2. Mi amigo “El Colilla”.
Nací en Pinares, un pueblo recostado en la ladera de la sierra entre bosques de pinos y olivares, cerca de un río, alejado del tren y de la carretera general. Tenía una plaza con porches y columnas de piedra desgastadas por las inclemencias del tiempo; una iglesia con un nido de cigüeñas; una fuente; un reloj que pregonaba las horas, inexorablemente, y dos campanas que tocaban a misa por las mañanas, y llamaban al rosario por la tarde. La plaza era el campo de juegos de la chiquillería.
Al otro lado, frente de la iglesia, se encontraba la casa del alcalde, una antigua mansión en la que muchos años antes había vivido un señorito, dueño de media comarca. La puerta de la casa estaba siempre abierta y, en el portal, sobre el arco de la entrada, llamaba nuestra atención una enorme cabeza de jabalí, que había cazado el señorito en una montería. Los niños pasábamos las horas muertas contemplando los colmillos del animal, hasta que alguna criada nos amenazaba con la escoba.
Los sábados por la mañana, los comerciantes invadían nuestra zona de juegos para instalar en la plaza sus puestos de venta. El carnicero tapaba la calle principal con un carretón del que colgaban cabezas de oveja, piernas de ternera, costillas, ristras de chorizos y morcilla en tiempo de matanza. Los cortijeros alfombraban la acera con ajos, cebollas, patatas, pimientos y membrillos. Traían también aceite a granel, queso curado, almendras y miel de romero. A los chiquillos, nos entusiasmaba corretear entre los puestos de los vendedores y observar cómo voceaban sus mercancías, sin perder de vista a los granujillas que pululaban alrededor de las mesas, esperando una distracción para hurtarles un puñado de almendras o alguna fruta.
Había en mi pueblo un niño muy despierto, con el pelo de punta y unos ojos brillantes como alfileres; se llamaba Emilio, pero todos le llamaban “El Colilla”. Los tenderos le temían como a un nublado: era verlo aparecer y se los llevaban los demonios.
—¡Niño, márchate de aquí, que me espantas la clientela! ¡Guardia! ¡Guardia…!
Las mujeres se acercaban a los puestos, preguntaban el precio y levantaban los brazos, escandalizadas, quejándose de que todo estaba por las nubes; pero los aldeanos no cedían a sus regateos. Cuando se convencían de que el tendero no soltaría prenda, volvían a preguntar y tomaban la decisión. Atento en una esquina, “El Colilla” esperaba con paciencia oír la frase mágica:
—Aquí tiene señora, dos kilitos de patatas… bien pesados.
En el momento en que entregaban el dinero de la compra, “El Colilla” echaba a correr, pasaba junto al puesto y fingía coger algo; entonces, los otros chiquillos gritaban como locos:
—¡Que le roba las almendras! ¡Que le roba las almendras!
“El Colilla” se refugiaba detrás de la iglesia, hasta que pasaba “la tormenta”, y los chiquillos aligeraban el puesto del tendero, cuando lo abandonaba para perseguirlo. ¡Qué diablo de criatura!

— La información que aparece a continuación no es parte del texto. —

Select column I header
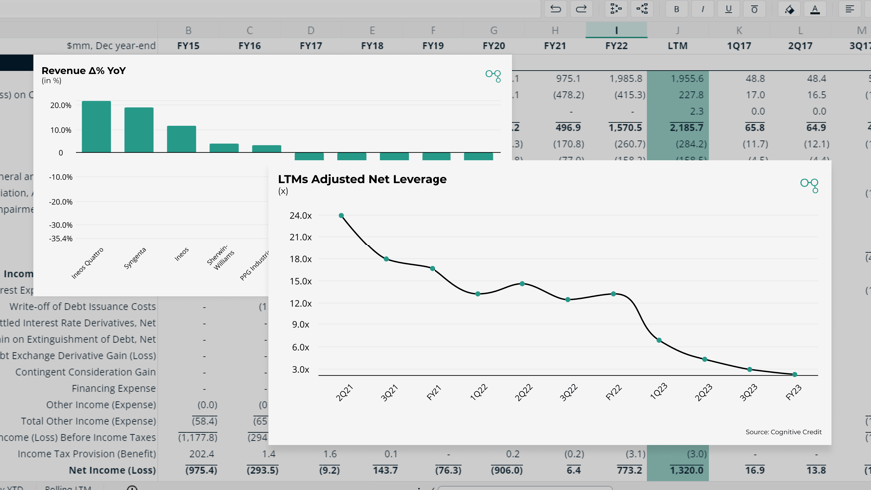 point(616,30)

Sentía miedo de que aquellos hombres tan brutos me tomaran por uno de los golfillos y me dieran un par de bofetadas; pero, al mismo tiempo, me divertía verlos actuar.
De la noche a la mañana, “El Colilla” desapareció. En la escuela, se decía que se lo habían llevado a un colegio, por malo, y allí lo tendrían encerrado, hasta que se hiciera un hombre de provecho. Yo comprendía muy bien lo que era un hombre, pero no entendía qué significaba «un hombre de provecho». Me imaginaba que sería un hombre serio como don Mariano, el maestro; o don Ignacio, el secretario del Ayuntamiento.
Me despertaron las campanas. El día que murió mi padre lo guardo, en la memoria, como es el más vivo recuerdo de aquella época. Unas vecinas ayudaron a mi madre a amortajarlo. Le pusieron un traje marrón, una camisa blanca y una corbata negra. Hacía poco más de un mes que yo había cumplido cinco años. Durante todo el día desfilaron, por la casa, la familia, los amigos y algunos curiosos, que pasaban por la calle, se paraban a mirar por la ventana y, al final, se decidían a entrar. Yo no entendía nada. Aún resuena en mis oídos el sonido del bronce. Los actos fúnebres se celebraron por la tarde, cuando los hombres regresaron de la sierra. Asistió todo el pueblo. Mi madre se quedó en casa, con una cara de pena que yo no me cansaba de mirar.